The Nuro pizza delivery bot is somewhat unique among a developing class of autonomous vehicles, some of which have been testing for the past few years in various locales around the country. It’s claimed to be “the first completely autonomous [occupantless] on-road delivery vehicle with a regulatory approval by the U.S. Department of Transportation.” What that means is that Nuro was able to get the department to ignore some of its safety regulations, all of which were written under the assumption a vehicle would have humans on board. No need for belts or a windshield when, well, there is no one riding in a Nuro. Don’t laugh. Nuro had to seek out exemptions to more arcane regulations than you might imagine just to make the R2 possible.

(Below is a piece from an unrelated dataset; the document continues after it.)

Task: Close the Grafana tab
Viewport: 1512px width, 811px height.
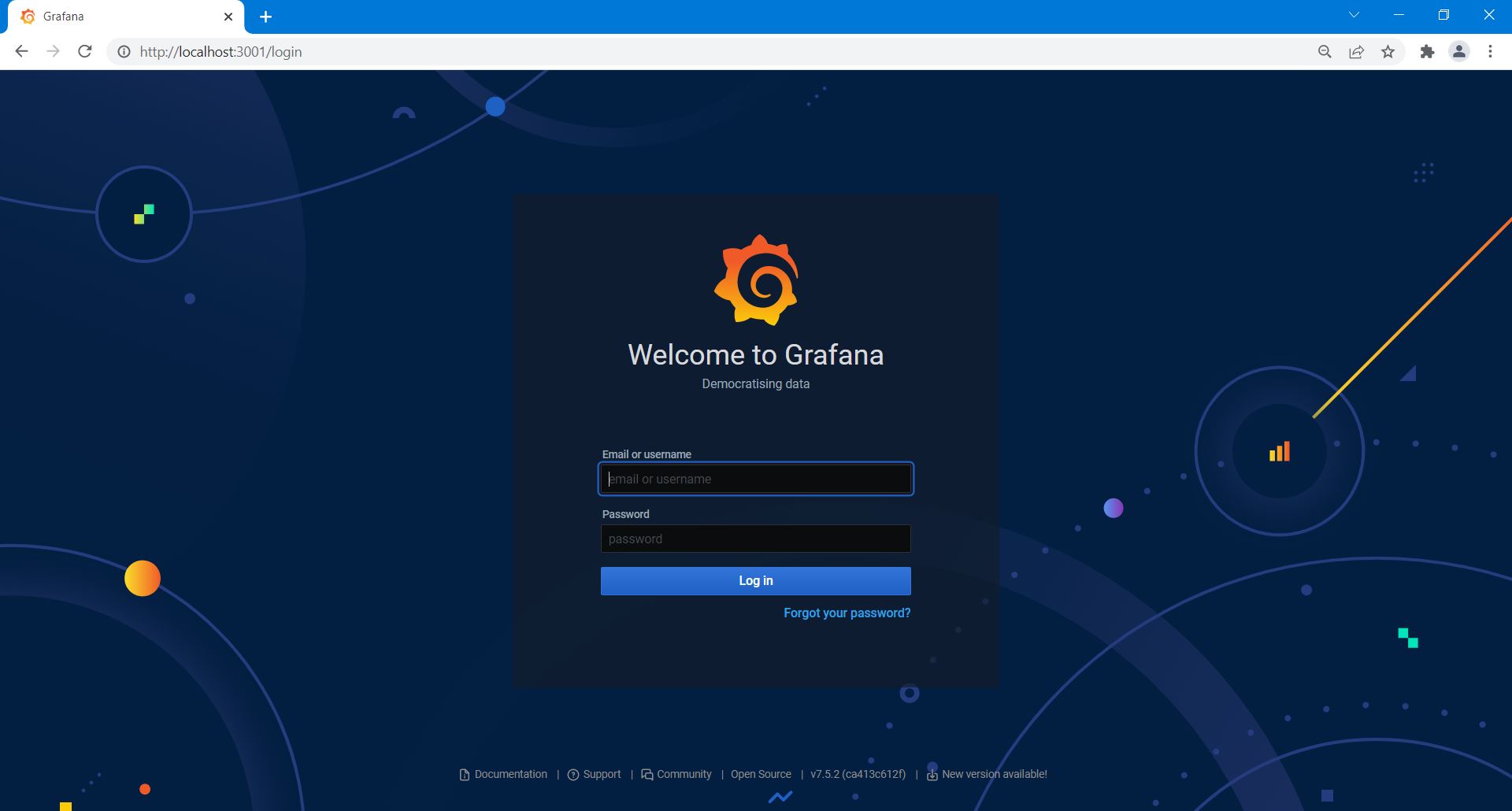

Domino’s isn’t Nuro’s only dance partner, either, as the startup has worked with Kroger on delivering groceries autonomously, too. So, while this will be the Nuro R2’s first experience commercially delivering pizzas (albeit only in Houston, from a single Domino’s location), it likely won’t be its last. Nuro has partnered with Michigan-based firm Roush (yes, that Roush, which also modifies Ford Mustangs and F-150s), as Roush is actually a manufacturer and a supplier.
The Nuro R2 is small and can travel on public roads at speeds of up to 25 mph. It is a little under four feet wide, a smidge over six feet tall, and casts a shadow nine feet long. It is powered by a 31-kWh battery and features a full array of sensors capable of mapping out 360 degrees of its surroundings (including 360-degree overlapping camera feeds, thermal imaging, lidar, short and long-range radar, microphones, and short-range ultrasonic sensors).
Want to see it in person doing its thing?
You’ll only be able to order autonomously delivered pizzas from the Domino’s store in Woodland Heights, and only via the Domino’s website … and at specific times on certain days. You must opt into having your order delivered by the Nuro bot, and even then, you must be “selected” for the privilege. Those lucky enough to get a shot at R2 delivery will then be given text-message updates on the bot’s progress, along with a special PIN for retrieving their order from the R2 robot when it arrives. (The cargo lives behind a PIN-protected door.) Enter the PIN on the vehicle’s touchscreen, and the door will open so you can grab your pie. The future is now, and now we are suddenly hungry for pizza.